I’m Voting for Real Social Justice

Opinion   Kristan Hawkins   Nov 1, 2010   |   1:00PM    Washington, DC

Last week,  Students for Life of America, announced our theme for the 2010-2011 school year, Social Justice. Within moments of pressing the “send” button, responses began pouring into my inbox.

The reaction is what we expected, students loved the theme and adults, well…they were less enthusiastic about it. Some parents who rightly monitor their teenagers’ e-mail inboxes received the message. Without reading the content of my letter, the parents saw the title, and angrily wrote a response telling me how terrible “Social Justice” is, and how dare I e-mail their child to recruit them into this socialist work.

I expected this reaction from other generations, because they grew up in a different time than myself and those students I serve in Generation Y.

The responses we heard from students all expressed  relief that someone within the pro-life movement was finally talking about Social Justice. They were eager to learn new talking points to help them combat the pro-abortion, progressive message they hear in school and on their campuses daily.
 
This morning, I am preparing to send another message to our Students for Life e-mail and Facebook lists. The title will be “Vote for Real Social Justice.”
 
You see, what I explained last week to our readers is that, real Social Justice isn’t about applying one-sized-fits-all solutions to everyone to make ourselves feel better. Real Social Justice is building relationships with individuals and helping to repair the broken relationships in their life, which has lead them to a material need.
 
Real Social Justice is about caring for all human beings and seeking to build relationships with our brothers and sisters.
 
Today, I will tell our supporters that when they vote tomorrow to make sure it is a vote for real Social Justice and not the kind that politicians invoke. These opportunists use the word “Social Justice” because it sounds good and because it makes voters feel better about themselves when they vote for them.

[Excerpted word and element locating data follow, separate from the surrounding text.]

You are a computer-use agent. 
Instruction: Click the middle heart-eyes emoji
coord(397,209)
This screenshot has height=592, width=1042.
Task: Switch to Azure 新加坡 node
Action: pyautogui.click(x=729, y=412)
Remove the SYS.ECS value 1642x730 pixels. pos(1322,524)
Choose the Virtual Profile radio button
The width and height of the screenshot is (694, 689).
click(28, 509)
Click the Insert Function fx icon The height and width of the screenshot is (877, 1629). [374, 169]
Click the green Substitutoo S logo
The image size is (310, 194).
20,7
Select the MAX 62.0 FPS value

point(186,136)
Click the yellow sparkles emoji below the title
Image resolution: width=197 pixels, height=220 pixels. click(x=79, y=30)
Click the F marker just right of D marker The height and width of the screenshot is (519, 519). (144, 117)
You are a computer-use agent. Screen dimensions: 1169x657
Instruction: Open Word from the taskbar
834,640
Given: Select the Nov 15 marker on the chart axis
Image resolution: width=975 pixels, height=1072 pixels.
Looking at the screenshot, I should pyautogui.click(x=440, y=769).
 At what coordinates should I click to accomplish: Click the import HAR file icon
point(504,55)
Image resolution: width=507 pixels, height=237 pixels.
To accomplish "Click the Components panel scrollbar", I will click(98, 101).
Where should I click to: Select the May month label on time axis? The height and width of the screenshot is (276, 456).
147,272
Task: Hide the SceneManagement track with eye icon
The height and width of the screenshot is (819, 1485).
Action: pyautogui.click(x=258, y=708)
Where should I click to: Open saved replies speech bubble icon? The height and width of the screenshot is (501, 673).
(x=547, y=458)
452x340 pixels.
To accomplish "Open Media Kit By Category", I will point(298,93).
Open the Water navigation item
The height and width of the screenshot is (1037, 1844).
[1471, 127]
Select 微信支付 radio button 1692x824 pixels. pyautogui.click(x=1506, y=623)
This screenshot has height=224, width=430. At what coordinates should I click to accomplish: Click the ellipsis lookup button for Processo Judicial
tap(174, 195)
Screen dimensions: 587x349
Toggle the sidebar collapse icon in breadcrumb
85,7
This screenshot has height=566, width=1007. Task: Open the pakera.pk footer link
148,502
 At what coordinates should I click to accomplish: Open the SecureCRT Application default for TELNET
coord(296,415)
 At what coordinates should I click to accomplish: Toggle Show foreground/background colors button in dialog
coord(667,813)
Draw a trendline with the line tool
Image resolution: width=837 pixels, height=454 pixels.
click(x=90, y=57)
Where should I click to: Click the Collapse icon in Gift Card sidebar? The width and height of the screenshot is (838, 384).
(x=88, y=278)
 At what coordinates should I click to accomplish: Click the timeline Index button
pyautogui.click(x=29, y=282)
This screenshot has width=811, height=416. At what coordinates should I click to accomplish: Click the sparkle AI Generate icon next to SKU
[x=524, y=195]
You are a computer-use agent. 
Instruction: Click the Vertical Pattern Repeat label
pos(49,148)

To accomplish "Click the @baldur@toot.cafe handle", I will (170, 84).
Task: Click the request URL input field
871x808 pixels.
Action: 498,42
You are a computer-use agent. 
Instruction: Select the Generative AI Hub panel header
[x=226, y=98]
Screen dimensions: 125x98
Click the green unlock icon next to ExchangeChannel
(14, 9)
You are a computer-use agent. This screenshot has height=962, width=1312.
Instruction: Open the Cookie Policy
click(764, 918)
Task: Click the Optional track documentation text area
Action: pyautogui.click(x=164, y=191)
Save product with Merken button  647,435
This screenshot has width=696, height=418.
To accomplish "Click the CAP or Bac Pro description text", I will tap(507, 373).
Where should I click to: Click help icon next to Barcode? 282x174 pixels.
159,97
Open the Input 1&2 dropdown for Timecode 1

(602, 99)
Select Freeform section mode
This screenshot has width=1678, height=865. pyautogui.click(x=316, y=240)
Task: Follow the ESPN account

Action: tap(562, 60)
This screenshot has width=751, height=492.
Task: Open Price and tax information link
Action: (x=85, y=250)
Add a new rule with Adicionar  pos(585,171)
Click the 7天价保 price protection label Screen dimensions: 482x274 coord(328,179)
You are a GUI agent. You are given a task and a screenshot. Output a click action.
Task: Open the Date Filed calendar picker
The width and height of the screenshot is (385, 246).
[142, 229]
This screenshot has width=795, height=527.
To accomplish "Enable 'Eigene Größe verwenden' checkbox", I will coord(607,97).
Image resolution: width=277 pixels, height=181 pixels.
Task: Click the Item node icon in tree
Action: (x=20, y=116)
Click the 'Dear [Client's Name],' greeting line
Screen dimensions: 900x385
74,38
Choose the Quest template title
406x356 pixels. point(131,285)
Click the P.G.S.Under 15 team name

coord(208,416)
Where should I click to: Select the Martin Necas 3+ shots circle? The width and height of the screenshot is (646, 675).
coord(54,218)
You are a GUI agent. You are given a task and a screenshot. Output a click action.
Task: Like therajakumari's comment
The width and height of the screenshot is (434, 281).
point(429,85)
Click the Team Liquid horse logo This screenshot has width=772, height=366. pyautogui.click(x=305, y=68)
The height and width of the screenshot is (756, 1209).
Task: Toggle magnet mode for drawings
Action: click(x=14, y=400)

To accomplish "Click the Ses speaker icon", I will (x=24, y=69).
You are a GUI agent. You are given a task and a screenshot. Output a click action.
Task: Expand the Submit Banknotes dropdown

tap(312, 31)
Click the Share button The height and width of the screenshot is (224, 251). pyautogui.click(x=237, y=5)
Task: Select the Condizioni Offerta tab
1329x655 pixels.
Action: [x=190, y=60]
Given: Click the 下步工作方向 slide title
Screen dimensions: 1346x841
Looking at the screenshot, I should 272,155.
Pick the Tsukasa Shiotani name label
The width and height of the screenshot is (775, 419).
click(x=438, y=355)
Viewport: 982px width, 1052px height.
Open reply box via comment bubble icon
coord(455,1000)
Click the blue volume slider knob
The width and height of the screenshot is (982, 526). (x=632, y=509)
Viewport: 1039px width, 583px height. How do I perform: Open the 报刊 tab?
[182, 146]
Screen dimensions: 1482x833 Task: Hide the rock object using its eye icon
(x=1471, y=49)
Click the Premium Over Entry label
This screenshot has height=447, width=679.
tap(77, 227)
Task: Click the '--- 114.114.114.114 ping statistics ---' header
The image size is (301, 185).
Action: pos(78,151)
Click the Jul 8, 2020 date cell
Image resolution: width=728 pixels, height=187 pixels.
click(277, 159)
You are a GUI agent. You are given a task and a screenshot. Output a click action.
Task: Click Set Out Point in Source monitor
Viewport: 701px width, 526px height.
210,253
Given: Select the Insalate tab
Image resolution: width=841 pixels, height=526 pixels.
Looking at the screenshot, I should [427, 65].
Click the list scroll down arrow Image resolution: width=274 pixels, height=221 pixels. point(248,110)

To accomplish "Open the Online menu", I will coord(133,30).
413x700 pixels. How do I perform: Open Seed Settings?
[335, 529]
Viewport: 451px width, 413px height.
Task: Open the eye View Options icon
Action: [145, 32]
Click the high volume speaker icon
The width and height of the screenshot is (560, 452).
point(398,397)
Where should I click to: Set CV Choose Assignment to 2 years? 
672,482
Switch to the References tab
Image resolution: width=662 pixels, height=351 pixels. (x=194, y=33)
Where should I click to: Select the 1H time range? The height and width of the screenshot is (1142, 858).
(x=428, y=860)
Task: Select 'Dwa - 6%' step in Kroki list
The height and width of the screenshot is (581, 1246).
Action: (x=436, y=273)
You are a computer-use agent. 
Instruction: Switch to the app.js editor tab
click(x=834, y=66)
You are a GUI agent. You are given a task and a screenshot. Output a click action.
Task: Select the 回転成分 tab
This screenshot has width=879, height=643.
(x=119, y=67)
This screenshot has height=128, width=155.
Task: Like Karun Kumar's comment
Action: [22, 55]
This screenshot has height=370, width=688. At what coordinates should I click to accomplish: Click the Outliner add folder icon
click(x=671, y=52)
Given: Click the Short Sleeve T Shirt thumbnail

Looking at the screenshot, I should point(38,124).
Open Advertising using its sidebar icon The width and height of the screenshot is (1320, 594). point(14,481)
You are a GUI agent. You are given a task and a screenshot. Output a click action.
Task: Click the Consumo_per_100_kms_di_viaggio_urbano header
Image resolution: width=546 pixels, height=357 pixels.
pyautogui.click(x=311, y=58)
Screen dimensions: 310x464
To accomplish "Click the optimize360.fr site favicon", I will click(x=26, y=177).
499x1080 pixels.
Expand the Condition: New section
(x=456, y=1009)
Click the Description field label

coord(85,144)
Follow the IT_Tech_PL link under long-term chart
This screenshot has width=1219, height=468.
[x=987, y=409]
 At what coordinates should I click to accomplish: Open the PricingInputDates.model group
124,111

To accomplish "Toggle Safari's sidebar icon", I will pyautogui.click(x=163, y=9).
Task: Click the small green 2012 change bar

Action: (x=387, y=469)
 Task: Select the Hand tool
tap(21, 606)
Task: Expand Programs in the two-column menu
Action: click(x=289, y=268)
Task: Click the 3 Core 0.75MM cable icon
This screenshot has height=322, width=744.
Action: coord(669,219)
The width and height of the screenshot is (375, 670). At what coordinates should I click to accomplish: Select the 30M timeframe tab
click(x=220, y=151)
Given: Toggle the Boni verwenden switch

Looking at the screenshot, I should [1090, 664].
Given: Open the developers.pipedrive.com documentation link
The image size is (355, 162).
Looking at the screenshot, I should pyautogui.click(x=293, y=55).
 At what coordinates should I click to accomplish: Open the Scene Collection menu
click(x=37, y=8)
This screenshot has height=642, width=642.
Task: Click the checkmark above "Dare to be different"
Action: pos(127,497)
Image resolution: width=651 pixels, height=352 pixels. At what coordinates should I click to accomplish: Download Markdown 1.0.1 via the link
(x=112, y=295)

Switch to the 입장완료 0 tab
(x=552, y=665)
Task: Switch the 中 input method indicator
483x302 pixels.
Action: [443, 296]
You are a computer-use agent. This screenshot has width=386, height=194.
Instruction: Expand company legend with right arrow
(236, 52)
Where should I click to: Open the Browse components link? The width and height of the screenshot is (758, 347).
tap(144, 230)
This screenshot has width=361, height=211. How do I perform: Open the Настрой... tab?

The politician then uses this term to go to the state capitol or Washington, D.C. and pass legislation that simply applies short-term fixes to the real, long-term problems people have.
 
Now, I’m not saying, cut food stamps or other material help that Americans need.
 
What I am saying is that we must work to repair the broken relationships in addition to meeting material needs of the person. This works best when left to communities and those within them like churches, pro-life pregnancy resource centers, etc. Make no mistake about it, repairing a person’s broken relationships is hard work, but it will help that person go on to lead a happy and productive life.
 
Now, you are probably asking yourself, “Kristan, what does this have to do with abortion?”
 
My response, “Everything.”
 
As those of us in the pro-life movement know, abortion is the “treatment” of a “problem.” Women in crisis pregnancies often see abortion as the only solution. When I and others counsel women outside of abortion facilities or at a pregnancy resource centers, the responses we receive are usually the same. The young woman doesn’t want to choose abortion but feels there is no better solution.
 
Applying real Social Justice means that those of us in the pro-life movement who reach out to these scared, pregnant women meet their material and emotional needs first. We need to fulfill our promise of providing her with everything she needs during her pregnancy and beyond, and, in the process, build a long-lasting relationship with her. This way, she doesn’t find herself in the same situation a year from now.
 
This is real Social Justice. This is justice for both the woman and her preborn baby.
 
What the other side offers to women is abortion. They see abortion as a woman’s “Social Justice,” yet neglect to focus on preventing her from facing the same situation in the future —trust, me handing her condoms or birth control pills isn’t helpful. Abortion just leads her to a life-long battle with the guilt of what she has done.
 
Why would they do this, you ask? Because, then she would have no reason to return, buy another abortion, and make the abortion industry $350 richer.
 
Don’t believe me? Just ask former abortion workers like Carol Everett or Abby Johnson about what they witnessed and how much the abortion business is all about the business.
 
With over 3,700 abortions occurring each day, abortion is truly our nation’s most pressing and fundamental issue.
 
So, tomorrow, all pro-lifers need to vote for those who promise real Social Justice, starting in the womb. Only those candidates who promise to end abortion are the ones worthy of my vote.